かつてフェルスタッペンは、スパへの愛をこう語っていた。 「ベルギーでの信じられないようなサポートにはいつも圧倒される。スパはロケーション、高速コーナー、歴史、そのすべてが最高だ。クラシックと呼ばれるのには正当な理由がある」

その愛は、デビューイヤーである2015年に一瞬で開花したものだった。当時トロロッソに所属していた17歳のフェルスタッペンは、時速300kmを超える超高速コーナー「ブランシモン」の、あえて外側(アウトサイド)からフェリペ・ナスル(ザウバー)を強襲するという、パドックの肝を冷やす至高のオーバーテイクを成功させた。
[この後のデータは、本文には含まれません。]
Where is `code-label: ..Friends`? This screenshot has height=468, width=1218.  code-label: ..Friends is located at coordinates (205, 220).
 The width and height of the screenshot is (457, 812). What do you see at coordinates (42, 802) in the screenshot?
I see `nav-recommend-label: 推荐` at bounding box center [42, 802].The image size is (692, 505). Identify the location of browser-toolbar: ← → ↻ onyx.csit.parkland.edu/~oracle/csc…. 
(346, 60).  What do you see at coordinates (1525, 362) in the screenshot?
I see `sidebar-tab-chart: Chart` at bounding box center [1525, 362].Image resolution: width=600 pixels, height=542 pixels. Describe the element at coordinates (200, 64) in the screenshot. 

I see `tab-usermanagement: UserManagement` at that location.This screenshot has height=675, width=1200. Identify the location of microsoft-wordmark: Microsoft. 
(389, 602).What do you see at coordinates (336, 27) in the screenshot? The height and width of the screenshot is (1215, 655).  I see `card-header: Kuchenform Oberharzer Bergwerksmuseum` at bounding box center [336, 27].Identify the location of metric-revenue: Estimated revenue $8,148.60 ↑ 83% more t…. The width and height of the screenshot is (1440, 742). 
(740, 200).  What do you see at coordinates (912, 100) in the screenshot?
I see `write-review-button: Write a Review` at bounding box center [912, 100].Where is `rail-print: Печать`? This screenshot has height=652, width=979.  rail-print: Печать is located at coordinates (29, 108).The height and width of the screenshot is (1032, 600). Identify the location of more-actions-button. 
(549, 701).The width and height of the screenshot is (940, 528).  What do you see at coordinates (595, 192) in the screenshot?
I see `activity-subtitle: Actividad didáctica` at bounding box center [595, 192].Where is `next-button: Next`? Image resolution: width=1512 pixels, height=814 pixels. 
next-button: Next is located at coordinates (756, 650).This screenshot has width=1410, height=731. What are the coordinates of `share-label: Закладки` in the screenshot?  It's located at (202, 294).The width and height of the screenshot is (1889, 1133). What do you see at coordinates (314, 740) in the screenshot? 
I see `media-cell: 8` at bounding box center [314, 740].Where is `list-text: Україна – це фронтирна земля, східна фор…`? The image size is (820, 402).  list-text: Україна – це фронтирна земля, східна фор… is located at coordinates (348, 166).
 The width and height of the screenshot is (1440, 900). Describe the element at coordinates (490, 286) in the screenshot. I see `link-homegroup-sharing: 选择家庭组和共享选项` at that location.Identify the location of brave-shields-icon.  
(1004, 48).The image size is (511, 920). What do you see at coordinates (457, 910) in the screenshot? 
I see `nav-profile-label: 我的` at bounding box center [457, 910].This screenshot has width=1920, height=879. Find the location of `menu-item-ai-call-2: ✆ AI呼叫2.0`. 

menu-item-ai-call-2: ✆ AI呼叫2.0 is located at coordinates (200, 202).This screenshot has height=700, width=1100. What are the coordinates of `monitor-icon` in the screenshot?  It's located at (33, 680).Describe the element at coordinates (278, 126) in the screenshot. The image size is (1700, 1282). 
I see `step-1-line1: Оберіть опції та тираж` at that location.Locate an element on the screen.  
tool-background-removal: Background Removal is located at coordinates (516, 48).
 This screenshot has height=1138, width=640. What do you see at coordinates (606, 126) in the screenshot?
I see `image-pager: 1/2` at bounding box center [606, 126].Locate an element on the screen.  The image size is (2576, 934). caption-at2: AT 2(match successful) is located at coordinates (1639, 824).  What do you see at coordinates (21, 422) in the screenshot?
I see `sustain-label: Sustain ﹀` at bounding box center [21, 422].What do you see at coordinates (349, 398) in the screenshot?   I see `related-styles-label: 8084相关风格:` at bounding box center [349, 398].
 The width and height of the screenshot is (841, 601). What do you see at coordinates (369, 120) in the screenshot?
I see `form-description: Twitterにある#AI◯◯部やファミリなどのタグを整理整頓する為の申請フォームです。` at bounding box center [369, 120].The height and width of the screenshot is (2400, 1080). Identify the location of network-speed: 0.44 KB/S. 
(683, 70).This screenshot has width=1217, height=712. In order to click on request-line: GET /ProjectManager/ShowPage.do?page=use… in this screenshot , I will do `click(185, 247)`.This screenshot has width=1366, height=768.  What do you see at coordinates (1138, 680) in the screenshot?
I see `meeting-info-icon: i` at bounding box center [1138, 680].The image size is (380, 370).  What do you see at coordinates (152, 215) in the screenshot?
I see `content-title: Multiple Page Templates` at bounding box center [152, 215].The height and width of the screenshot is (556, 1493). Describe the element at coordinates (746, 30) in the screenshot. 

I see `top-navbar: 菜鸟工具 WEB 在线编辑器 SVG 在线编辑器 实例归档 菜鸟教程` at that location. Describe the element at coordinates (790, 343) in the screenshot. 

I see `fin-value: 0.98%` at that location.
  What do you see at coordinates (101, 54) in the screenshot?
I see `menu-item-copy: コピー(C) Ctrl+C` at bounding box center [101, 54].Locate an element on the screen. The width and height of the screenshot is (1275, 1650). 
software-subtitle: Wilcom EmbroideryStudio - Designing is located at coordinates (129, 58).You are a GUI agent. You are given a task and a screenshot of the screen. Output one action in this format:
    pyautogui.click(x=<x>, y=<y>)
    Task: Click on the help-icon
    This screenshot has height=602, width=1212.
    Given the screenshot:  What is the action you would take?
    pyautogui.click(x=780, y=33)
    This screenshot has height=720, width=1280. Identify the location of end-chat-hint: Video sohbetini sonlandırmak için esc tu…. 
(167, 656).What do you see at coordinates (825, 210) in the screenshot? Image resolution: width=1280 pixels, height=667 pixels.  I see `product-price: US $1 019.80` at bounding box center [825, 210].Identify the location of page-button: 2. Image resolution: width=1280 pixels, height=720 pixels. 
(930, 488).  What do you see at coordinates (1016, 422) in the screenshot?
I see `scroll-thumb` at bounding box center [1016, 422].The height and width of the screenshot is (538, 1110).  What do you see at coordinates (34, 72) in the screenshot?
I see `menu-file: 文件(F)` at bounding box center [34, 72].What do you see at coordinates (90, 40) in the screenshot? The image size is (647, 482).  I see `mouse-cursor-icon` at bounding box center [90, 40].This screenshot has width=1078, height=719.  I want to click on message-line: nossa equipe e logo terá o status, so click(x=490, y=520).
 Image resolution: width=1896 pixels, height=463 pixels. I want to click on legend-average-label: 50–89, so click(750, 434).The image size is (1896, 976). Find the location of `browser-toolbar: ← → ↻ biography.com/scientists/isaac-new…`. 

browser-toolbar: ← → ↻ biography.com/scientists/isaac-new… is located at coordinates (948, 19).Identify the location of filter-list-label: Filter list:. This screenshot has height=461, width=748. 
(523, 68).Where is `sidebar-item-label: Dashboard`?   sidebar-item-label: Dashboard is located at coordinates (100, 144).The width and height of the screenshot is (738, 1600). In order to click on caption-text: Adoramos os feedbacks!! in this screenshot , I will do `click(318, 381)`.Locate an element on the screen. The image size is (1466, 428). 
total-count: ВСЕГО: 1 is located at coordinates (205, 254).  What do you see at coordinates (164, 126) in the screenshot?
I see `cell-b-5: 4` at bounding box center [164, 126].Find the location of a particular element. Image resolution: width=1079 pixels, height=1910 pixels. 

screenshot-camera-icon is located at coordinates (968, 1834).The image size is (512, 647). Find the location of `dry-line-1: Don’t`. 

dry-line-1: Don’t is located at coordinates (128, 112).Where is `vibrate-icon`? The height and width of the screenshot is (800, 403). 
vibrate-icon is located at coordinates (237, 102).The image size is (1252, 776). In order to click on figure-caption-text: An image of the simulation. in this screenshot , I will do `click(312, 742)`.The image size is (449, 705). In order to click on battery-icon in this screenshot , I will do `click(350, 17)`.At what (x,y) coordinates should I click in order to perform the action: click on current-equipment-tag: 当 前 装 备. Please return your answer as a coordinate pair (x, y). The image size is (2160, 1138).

当時の解説者マーティン・ブランドルに「この若者は恐怖という言葉を知らないのか?信じられない不敵さだ」と言わしめたあの獰猛な本能は、今もフェルスタッペンの血の中に流れている。

それだけに、ドライバーの度胸や技術ではなく、ステアリングのボタン操作と「バッテリーが切れないためのアクセルオフ」によって勝敗が左右される現代F1の現状に対する世界王者の絶望は深い。オレンジ色に染まるスパで、フェルスタッペンはこの理不尽なエネルギーの足枷をどう跳ね除けるのだろうか。